By Charlene Shields
Notes from the White County Historical Society as they appear in "The Carmi Times."
Copyright ©1998 by "The Carmi Times"
Permission to reprint granted to Laurel Crook and the ILGenWeb by Tammy Knox, editor, "The Carmi Times."
October 13, 1998
One of the more interesting facts about Ratcliff Inn is that Abraham Lincoln stayed there. In our files is a letter from J. Andrew Smith of Canon City, Colo., dated Oct. 10, 1962, in which he writes of this. Excerpts from this letter follow:
"...I will try to give you an account of my interview with Tom Ary and his story of Abraham Lincoln stopping at Ratcliff Inn. This interview occurred in 1910 while I was employed as mechanical foreman of The Carmi Times. At that time Frank Little was owner and editor of The Times. Katie Hast was city reporter and besides myself, the staff included Lillie Crouse, printer, and Overby Starret, Linotype operator.
"The Linotype was the junior model which is now a museum piece. The business and news departments were in the first floor rooms of the old building. At that time a one-story addition was at the rear which housed the mechanical department of the newspaper.

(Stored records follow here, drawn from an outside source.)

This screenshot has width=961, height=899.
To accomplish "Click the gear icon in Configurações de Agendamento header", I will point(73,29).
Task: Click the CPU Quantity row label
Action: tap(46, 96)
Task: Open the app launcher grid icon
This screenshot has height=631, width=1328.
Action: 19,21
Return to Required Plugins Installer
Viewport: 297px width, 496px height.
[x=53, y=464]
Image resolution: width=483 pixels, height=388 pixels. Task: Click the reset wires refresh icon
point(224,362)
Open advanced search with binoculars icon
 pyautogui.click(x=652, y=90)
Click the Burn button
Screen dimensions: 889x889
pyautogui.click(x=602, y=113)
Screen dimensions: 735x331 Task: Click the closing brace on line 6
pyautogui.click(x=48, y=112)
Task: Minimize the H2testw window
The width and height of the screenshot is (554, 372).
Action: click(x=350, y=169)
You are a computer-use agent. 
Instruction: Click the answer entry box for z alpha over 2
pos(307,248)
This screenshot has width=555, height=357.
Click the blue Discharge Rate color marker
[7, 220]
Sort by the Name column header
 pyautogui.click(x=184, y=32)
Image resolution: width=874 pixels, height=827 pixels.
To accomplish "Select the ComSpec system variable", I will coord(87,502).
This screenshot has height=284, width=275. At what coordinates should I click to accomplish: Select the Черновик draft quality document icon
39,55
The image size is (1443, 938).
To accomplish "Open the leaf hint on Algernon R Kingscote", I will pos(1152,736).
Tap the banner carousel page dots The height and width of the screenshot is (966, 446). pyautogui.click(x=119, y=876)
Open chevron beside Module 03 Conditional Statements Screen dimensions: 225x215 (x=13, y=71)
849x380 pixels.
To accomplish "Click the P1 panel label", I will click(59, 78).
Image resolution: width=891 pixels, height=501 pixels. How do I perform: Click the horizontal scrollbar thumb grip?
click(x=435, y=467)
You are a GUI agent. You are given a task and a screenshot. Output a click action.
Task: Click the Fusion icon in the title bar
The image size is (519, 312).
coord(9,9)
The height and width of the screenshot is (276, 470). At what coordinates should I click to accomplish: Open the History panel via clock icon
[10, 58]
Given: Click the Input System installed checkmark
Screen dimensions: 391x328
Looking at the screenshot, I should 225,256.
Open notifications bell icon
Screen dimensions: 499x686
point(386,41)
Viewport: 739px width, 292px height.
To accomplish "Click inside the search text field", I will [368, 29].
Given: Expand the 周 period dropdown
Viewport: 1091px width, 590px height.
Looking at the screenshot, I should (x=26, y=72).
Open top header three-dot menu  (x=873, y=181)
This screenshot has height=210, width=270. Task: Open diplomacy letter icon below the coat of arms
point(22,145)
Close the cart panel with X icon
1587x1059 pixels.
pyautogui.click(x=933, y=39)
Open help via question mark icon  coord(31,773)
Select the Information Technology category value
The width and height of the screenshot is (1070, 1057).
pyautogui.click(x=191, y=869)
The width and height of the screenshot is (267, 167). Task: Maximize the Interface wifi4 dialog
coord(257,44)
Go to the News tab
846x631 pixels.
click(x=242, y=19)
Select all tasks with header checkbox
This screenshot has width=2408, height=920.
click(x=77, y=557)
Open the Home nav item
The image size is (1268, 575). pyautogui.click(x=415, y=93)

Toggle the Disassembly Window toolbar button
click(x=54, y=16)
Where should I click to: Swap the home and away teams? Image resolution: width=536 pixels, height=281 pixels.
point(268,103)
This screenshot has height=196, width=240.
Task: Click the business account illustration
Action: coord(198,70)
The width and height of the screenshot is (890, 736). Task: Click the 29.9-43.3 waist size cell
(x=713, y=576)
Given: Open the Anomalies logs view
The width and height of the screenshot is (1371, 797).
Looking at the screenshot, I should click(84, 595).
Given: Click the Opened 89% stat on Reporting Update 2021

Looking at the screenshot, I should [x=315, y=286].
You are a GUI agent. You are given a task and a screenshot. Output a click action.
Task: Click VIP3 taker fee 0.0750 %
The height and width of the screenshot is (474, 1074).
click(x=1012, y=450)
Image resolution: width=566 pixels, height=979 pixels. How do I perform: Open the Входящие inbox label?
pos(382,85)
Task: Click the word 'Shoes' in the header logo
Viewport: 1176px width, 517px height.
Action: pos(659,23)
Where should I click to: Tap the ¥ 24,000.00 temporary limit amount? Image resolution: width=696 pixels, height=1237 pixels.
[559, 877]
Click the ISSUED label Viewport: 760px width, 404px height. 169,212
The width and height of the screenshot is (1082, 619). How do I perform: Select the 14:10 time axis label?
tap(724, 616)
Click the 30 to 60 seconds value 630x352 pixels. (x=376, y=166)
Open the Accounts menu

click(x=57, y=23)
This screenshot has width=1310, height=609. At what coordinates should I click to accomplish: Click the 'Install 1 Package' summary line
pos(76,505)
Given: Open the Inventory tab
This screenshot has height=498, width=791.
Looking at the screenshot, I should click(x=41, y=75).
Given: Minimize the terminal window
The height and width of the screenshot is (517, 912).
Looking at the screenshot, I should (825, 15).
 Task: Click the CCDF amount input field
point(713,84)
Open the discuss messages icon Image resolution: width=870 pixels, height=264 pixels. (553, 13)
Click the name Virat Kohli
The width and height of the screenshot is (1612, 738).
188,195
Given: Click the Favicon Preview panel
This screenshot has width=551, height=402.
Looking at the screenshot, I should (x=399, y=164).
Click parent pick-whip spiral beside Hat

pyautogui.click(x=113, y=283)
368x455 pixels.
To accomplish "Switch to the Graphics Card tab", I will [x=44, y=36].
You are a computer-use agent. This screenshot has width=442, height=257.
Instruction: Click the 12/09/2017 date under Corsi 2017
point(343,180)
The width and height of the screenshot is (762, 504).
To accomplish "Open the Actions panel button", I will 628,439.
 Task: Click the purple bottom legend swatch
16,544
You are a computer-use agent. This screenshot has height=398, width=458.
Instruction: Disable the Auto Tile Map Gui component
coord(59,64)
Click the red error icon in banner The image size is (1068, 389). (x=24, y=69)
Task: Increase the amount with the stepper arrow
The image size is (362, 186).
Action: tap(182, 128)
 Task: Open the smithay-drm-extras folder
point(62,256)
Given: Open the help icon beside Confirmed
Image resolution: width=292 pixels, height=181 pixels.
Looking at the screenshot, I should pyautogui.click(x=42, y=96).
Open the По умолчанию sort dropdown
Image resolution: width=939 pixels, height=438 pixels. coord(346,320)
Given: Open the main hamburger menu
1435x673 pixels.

"While The Times was the county's oldest newspaper, it was in financial difficulties. The White County Democrat, under the management of A.W. Charles, and the newly-established Tribune, with Roy Clippinger at the helm, were the leading publications in the county. Little did not have the experience or the financial backing to compete, and in the spring of 1911, The Times was absorbed by the Tribune. The second floor of the building was occupied by the Robinson Royal Remedy Co., which manufactured and marketed a series of products under the RRR Remedies trademark.
"One day, I met Mr. Ary in front of the building. He stopped me and said, 'Young man, I can tell you a very interesting story about the building in which you work. Do you know that it was once the leading hotel in Carmi and that it was known as the Ratcliff Tavern? Well, it was, and Abraham Lincoln once stopped there overnight. I'll tell you about it.
"'I was about 16 years old, and was feeding and taking care of the horses in the livery barn which I later owned. One day the owner said to me, 'Tom, Mr. Lincoln is to make a political speech here tonight and wants to go to Shawneetown to speak tomorrow night. I want you to drive him down there.'
"I was excited at the opportunity, for Lincoln was at that time becoming known as one of the leading political figures in the state. I was at the barn early to feed the stock. When they had eaten, I hitched a team to a spring wagon and drove onto Main Street to the tavern. I had never seen Mr. Lincoln and was greatly disappointed, for there in front of the building stood the tallest and ugliest man I had ever seen. When I stopped the team, he picked up his valise and came over to the wagon. To my surprise, he did not use the hub of the front wheel, as most people did, but due to his long legs, stepped directly into the wagon.
"Then things began to happen, and I soon forgot about his unusually ugly features and extremely slim proportions. He greeted me cordially and began talking to me--not as an important personage to a small boy, but as though I was an individual of equal standing."
(Continued next week)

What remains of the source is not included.